Paper Graph Embedded Pose Clustering for Anomaly Detection
Code here
Why?
Previous work
Anomaly detection task
- Fine-grained anomaly detection: Detecting abnormal variations of an action: e.g. an abnormal type of walking
- Coarse-grained anomaly detection: Defining normal actions and regard other action as abnormal. Aka there are multiple poses regarded as normal actions, rather than a single normal action.
Video anomaly detection
- Reconstructive models: learn a feature representation for each sample and attempt to reconstruct a sample based on that embedding, often using Autoencoder. Samples poorly reconstructed are considered anomalous.
- Predictive models: model the current frame based on a set of previous frames, often relying on recurrent neural networks or 3D convolutions. Samples poorly predicted are considered anomalous.
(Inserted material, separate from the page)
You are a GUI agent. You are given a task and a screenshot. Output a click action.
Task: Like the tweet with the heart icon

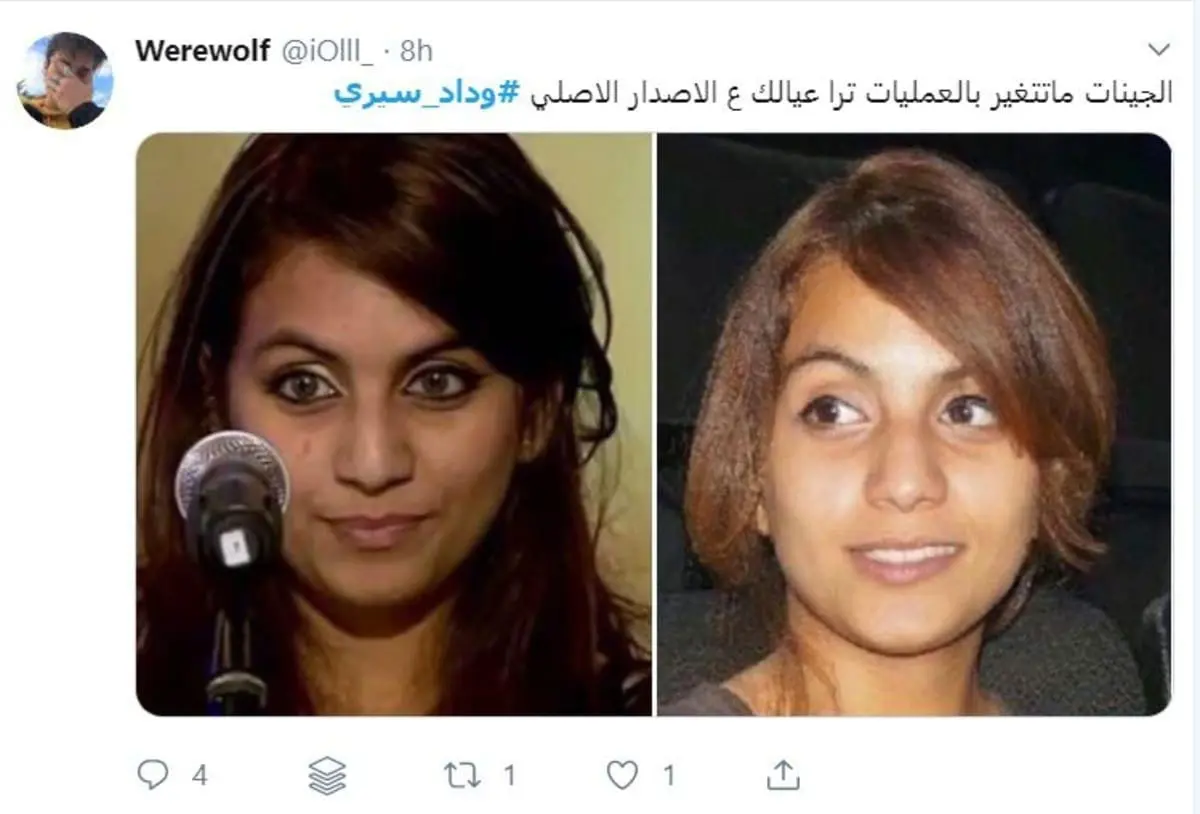622,775

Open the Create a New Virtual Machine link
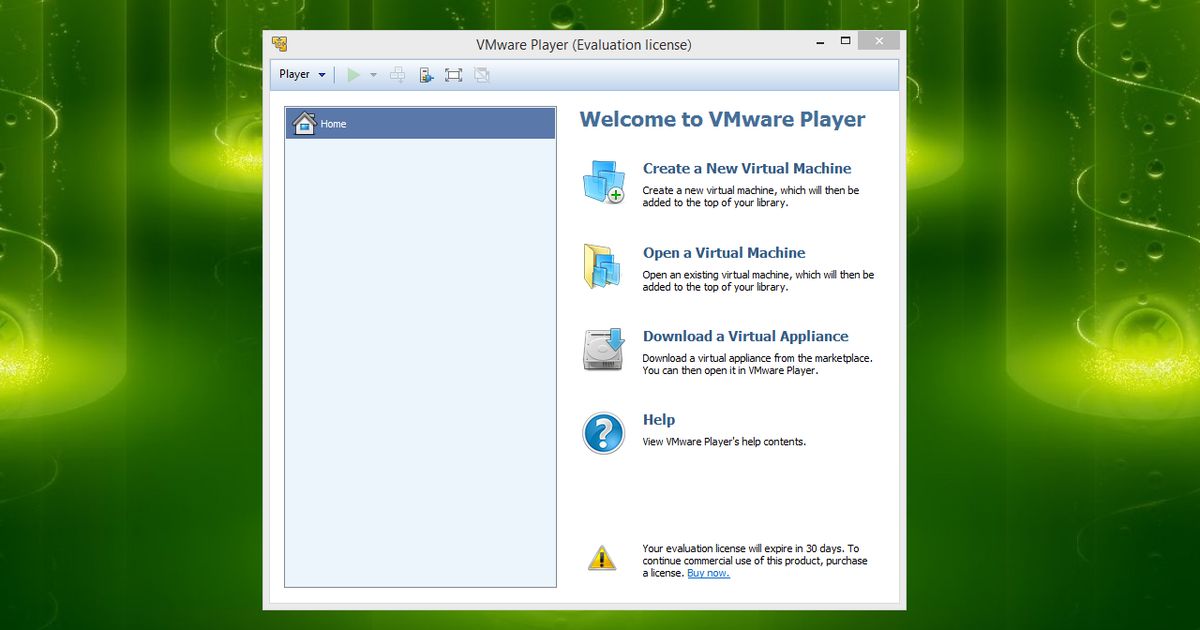click(746, 169)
- Reconstructive + predictive models
- Generative models: used to reconstruct, predict or model the distribution of the data, often using Variational Autoencoders (VAEs) or GANs. E.g. the differences in gradient-based features and optical flow.
GNNs
The point is the weighted adjacency matrix.
- Temporal and multiple adjacency extensions. (ST-GCN)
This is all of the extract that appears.